■ **Extrait choisi**
============================================================

Alep (Syrie) (AFP) – Les rebelles ont perdu le tiers de leur bastion d’Alep-Est face aux forces du régime syrien, qui espère faire rapidement tomber la principale place forte de l’opposition, où le moral des civils est au « plus bas ».

Une perte d’Alep-Est infligerait aux différents groupes insurgés -qui vont des « modérés » aux islamistes alliés à des jihadistes- leur pire défaite depuis le début du conflit syrien en 2011.

Face aux bombardements dévastateurs et aux combats de rue, des milliers de civils continuaient de fuir vers les zones plus sûres après avoir résisté pendant quatre mois au siège imposé depuis juillet par le régime.

« Ce sont les pires jours depuis le début du siège. La situation est catastrophique. Il y a un exode massif et le moral est au plus bas », a témoigné Ibrahim Abou Laith, porte-parole des Casques blancs, le service des secouristes en zone rebelle d’Alep.

============================================================

■ **Enregistrements issus d'une source de données**

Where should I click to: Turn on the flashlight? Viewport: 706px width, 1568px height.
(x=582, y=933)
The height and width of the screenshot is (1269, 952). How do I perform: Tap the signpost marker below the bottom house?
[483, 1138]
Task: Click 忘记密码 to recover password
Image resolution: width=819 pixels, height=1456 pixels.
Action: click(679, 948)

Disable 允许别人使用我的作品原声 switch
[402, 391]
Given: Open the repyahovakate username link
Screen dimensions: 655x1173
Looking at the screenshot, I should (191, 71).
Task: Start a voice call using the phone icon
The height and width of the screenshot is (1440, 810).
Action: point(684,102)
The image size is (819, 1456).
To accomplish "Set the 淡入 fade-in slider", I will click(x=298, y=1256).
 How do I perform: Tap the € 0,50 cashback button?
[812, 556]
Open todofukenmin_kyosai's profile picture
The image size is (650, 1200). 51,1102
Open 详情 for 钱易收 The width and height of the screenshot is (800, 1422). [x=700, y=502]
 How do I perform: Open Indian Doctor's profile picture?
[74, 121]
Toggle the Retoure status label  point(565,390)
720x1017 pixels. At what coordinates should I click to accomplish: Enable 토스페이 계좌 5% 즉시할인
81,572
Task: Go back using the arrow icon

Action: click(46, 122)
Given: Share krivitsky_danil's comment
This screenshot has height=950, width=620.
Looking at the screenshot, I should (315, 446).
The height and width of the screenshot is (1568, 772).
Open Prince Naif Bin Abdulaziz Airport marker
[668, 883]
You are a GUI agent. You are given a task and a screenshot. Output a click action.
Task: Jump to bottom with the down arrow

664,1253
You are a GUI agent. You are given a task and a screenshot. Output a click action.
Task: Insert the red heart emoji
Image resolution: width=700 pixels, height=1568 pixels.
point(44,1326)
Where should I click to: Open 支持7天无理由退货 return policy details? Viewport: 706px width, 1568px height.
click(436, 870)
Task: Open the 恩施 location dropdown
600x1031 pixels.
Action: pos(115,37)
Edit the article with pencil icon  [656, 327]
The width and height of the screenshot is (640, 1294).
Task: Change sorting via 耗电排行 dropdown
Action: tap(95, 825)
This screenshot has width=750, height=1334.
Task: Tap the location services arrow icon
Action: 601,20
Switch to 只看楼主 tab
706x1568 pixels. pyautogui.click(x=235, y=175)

============================================================

■ **Exercices**
1) Pour chacune des affirmations suivantes, répondez par oui ou par non selon l'extrait sur Alep-Est, et citez à l'identique les mots qui tranchent. (a) Les rebelles ont perdu la moitié de leur bastion d'Alep-Est. (b) Le siège a été imposé par le régime depuis juillet. (c) Ibrahim Abou Laith est porte-parole des Casques blancs.
2) Condensez en une seule phrase courte le paragraphe de l'extrait sur Alep-Est qui commence par « Face aux bombardements dévastateurs », sans perdre ses faits principaux.
3) Poursuivez l'extrait sur Alep-Est à la suite de sa dernière phrase.

■ **Réponses finales**
1)
(a) Non : « Les rebelles ont perdu le tiers de leur bastion d’Alep-Est ».
(b) Oui : « au siège imposé depuis juillet par le régime ».
(c) Oui : « Ibrahim Abou Laith, porte-parole des Casques blancs ».

2) Fuyant les bombardements et les combats de rue, des milliers de civils gagnaient des zones plus sûres après quatre mois de résistance au siège imposé par le régime depuis juillet.

3)
« Il n’y a ni nourriture, ni eau, ni abri, ni moyens de transport (…) les gens dorment dans la rue », a-t-il ajouté à l’AFP, la voix brisée. « Ma souffrance est indescriptible (…) Jusqu’à quand le monde sera contre nous? », s’est-il exclamé, en référence au silence international.

Parmi ceux ayant fui, des milliers d’habitants se sont rendus, souvent sans bagages, en zone gouvernementale. D’autres familles se sont réfugiées dans des quartiers encore contrôlés par les rebelles où des résidents leur ont donné des couvertures pour affronter le froid de la nuit, a constaté un correspondant de l’AFP.

– Trop déséquilibré –

Les troupes de Bachar al-Assad, forts de leurs moyens militaires supérieurs et l’aide d’alliés étrangers, se sont emparés totalement lundi du nord-est d’Alep, selon l’Observatoire syrien des droits de l’Homme (OSDH).

En perdant un tiers d’Alep-Est, les rebelles essuient « leur plus grand revers depuis 2012 », a précisé Rami Abdel Rahmane, le directeur de l’OSDH.

Après avoir mis en échec plusieurs offensives du régime depuis un an, ils sont cette fois-ci submergés par la vaste opération terrestre et aérienne lancée le 15 novembre par l’armée avec le soutien de combattants étrangers aguerris.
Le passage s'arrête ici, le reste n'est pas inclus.